_Exercise goal_
Rewrite the part that opens with the line containing "The width and height of the screenshot is (816, 769)." and closes with the line containing "pos(662,472)", raising every coordinate in the answers by 133 and leaving the pictures out. Return only those lines.

++++ Data entries ++++

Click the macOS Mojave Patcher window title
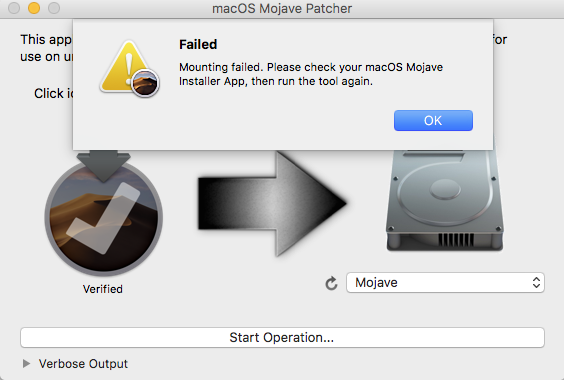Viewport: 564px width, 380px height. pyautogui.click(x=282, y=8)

++++
++++ Data entries ++++

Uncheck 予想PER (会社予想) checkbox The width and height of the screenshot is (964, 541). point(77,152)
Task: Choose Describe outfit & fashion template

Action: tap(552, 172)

++++
++++ Data entries ++++

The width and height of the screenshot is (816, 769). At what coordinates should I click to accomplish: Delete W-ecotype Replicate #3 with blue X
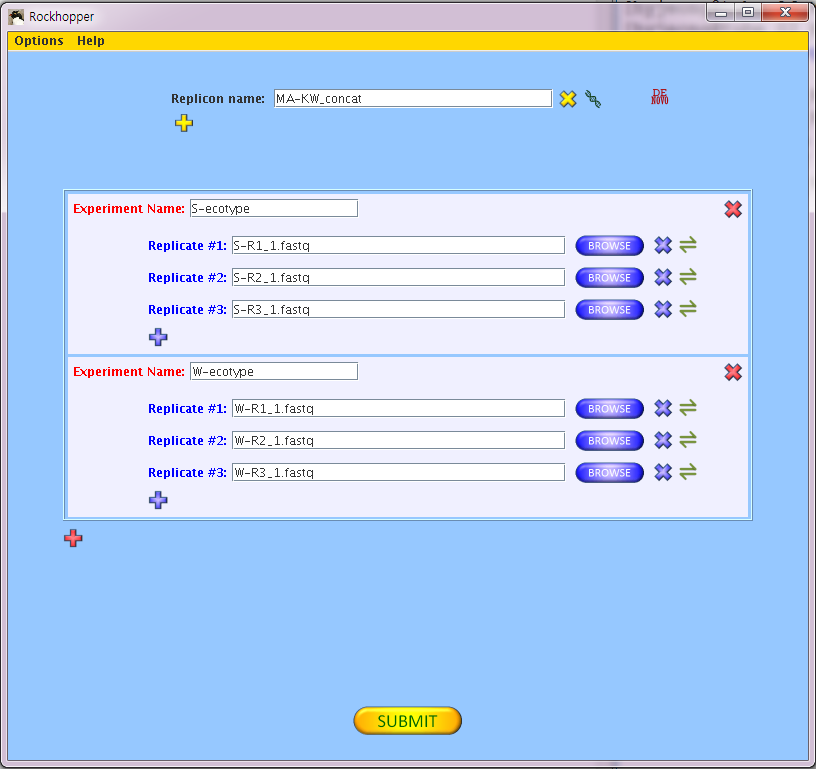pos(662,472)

++++

_In response_
The width and height of the screenshot is (816, 769). At what coordinates should I click to accomplish: Delete W-ecotype Replicate #3 with blue X
pos(795,605)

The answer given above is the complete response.